First, with a governor in office who not only favors tax cuts, but also once practiced estate law, the proponents had an easy ally in Pataki. With Bruno, the Senate was already won over.

But what really pushed it through, ironically, was an aggressive tax collection campaign by the state.

Near the end of the Cuomo administration, collectors beefed up their attempts to find people the state felt were trying to avoid paying estate or income taxes by living part of the year in places like Florida. They successfully nabbed people and forced them to pay taxes if, for instance, they maintained ties in New York like belonging to a church or keeping membership in a local garden club.

That created a cottage industry for lawyers: advising people spending most of their time outside New York on ways to avoid its taxes. To counter the state's aggressive collection efforts, these lawyers gave their clients -- many of them wealthy -- very simple advice: sever all connections to New York. The advice included stopping donations to New York charities. Some charity groups, as a result, saw wealthy board members, who lived most of the year in Florida, quit to protect their assets from Albany taxes.

Enter the charity lobby.

Eventually, business groups, the senior citizen lobby and groups representing farmers -- whose members sometimes were forced to sell off family farms to pay the estate tax -- joined the campaign.

"I think it's going to be a major shot in the arm for New York," said Rubenstein, the Manhattan lawyer. "Right now you have people come to New York to make money and then in their later years they take it out.

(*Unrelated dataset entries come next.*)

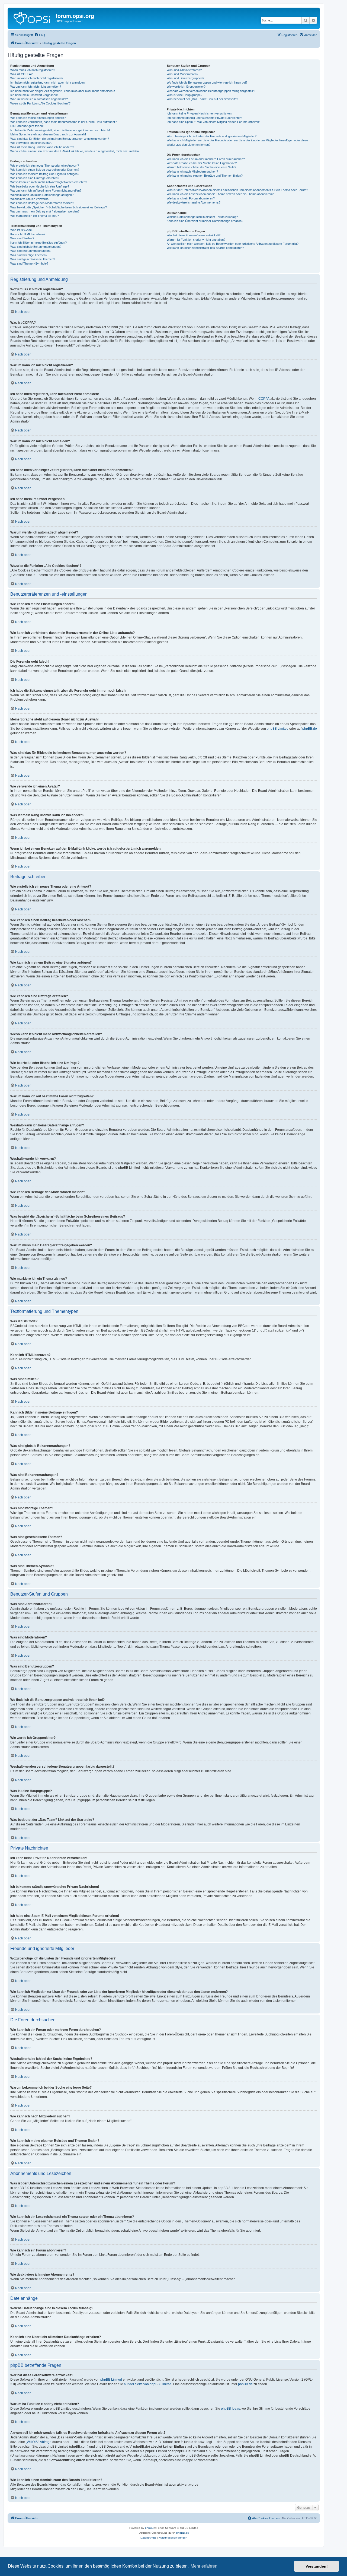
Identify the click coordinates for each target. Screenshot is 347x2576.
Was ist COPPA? (21, 74)
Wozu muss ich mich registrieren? (32, 70)
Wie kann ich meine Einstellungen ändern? (38, 117)
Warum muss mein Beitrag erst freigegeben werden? (44, 211)
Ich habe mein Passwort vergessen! (34, 95)
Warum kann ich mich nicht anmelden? (35, 86)
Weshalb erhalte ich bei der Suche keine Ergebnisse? (202, 163)
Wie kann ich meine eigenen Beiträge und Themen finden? (205, 175)
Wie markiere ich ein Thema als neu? (34, 215)
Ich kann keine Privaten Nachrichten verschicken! (199, 113)
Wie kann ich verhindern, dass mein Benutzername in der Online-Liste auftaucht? (63, 121)
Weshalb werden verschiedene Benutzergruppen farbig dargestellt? (211, 91)
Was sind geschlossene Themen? (32, 259)
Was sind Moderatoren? (182, 74)
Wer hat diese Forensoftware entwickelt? (193, 235)
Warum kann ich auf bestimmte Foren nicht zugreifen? (45, 190)
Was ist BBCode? (21, 229)
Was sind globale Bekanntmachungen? (35, 246)
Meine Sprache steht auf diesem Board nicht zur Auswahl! (48, 134)
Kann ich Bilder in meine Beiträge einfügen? (38, 242)
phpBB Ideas (230, 2408)
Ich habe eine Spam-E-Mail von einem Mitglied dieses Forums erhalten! (213, 121)
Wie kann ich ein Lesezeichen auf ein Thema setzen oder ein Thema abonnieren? (220, 194)
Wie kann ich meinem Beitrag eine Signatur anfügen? (44, 174)
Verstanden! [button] (317, 2566)
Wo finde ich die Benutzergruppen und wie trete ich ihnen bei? (207, 82)
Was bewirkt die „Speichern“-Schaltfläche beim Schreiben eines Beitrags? (58, 207)
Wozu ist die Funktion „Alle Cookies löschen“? (40, 103)
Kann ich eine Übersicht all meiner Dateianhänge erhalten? (205, 221)
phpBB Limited (277, 728)
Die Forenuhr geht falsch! (27, 126)
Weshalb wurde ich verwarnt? (29, 199)
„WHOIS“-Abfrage (39, 2442)
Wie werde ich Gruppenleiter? (186, 86)
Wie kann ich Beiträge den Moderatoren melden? (42, 203)
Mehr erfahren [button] (204, 2566)
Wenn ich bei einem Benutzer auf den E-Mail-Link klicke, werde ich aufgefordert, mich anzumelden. (75, 151)
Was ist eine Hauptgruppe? (184, 95)
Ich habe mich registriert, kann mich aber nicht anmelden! (47, 82)
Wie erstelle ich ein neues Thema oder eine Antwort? (44, 165)
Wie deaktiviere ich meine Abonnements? (193, 202)
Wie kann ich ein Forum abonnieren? (191, 198)
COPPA (263, 399)
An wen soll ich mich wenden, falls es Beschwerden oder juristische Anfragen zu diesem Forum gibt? (232, 243)
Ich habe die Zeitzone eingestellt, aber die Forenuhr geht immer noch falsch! (60, 130)
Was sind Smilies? (22, 238)
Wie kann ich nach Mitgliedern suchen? (192, 171)
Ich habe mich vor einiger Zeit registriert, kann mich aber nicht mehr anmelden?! (62, 91)
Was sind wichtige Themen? (28, 255)
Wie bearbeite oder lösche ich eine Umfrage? (39, 186)
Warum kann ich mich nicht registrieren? (36, 78)
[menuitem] (39, 35)
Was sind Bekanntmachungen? (30, 250)
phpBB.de (309, 728)
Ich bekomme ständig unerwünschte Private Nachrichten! (204, 117)
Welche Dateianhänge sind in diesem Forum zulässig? (202, 216)
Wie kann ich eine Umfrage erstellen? (34, 178)
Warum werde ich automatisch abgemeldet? (39, 99)
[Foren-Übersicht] (32, 17)
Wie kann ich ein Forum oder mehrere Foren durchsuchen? (206, 159)
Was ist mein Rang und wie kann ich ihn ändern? (42, 147)
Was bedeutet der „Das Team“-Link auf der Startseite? (202, 99)
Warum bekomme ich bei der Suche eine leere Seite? (201, 167)
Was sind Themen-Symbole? (29, 263)
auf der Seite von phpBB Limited (147, 2384)
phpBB (149, 2527)
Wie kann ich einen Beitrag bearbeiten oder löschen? (44, 169)
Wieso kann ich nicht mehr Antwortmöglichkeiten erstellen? (48, 182)
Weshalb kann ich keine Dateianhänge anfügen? (41, 194)
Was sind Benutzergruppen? (185, 78)
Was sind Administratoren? (184, 70)
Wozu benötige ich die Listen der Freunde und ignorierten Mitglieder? (211, 136)
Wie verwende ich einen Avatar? (31, 142)
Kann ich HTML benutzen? (27, 234)
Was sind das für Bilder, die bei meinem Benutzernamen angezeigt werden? (59, 138)
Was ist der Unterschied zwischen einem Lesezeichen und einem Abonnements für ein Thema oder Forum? (237, 190)
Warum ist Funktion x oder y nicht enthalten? (196, 239)
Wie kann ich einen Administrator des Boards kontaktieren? (205, 247)
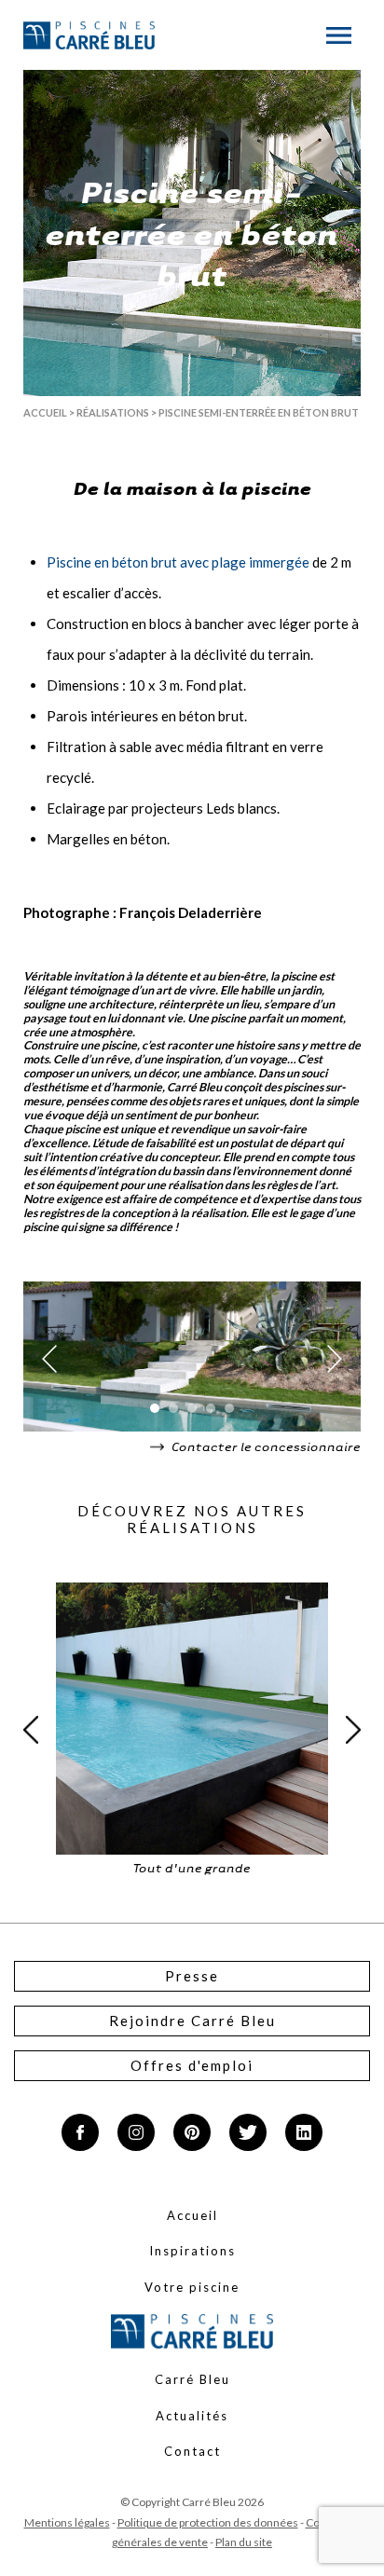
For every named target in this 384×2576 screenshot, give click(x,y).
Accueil (45, 412)
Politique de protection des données (207, 2522)
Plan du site (243, 2542)
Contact (192, 2451)
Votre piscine (192, 2287)
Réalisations (112, 412)
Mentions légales (67, 2522)
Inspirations (192, 2250)
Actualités (192, 2415)
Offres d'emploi (192, 2065)
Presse (192, 1975)
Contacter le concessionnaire (265, 1446)
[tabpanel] (192, 1359)
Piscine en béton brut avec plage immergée (178, 562)
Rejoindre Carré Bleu (192, 2020)
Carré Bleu (192, 2379)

Now, more businesses will stay and certainly more wealthy people will stay."

Hilfiker, the Florida lawyer, doubts there'll be any major fallout in migration to Florida, except maybe among the super-rich -- those worth $100 million or so.

"It may not be the entire answer to the exodus from New York. New York still has a pretty high income tax and I think most advisers tend to plan around income taxes because that's something that goes on for quite a number of years, where the estate tax is sort of a one-time thing," he said.

But Ward, the Business Council spokesman, said the tax changes will help send a signal.

"Everyone knows taxes in New York are high. But when you have something like this that really sticks out like a sore thumb it just makes our image worse," he said.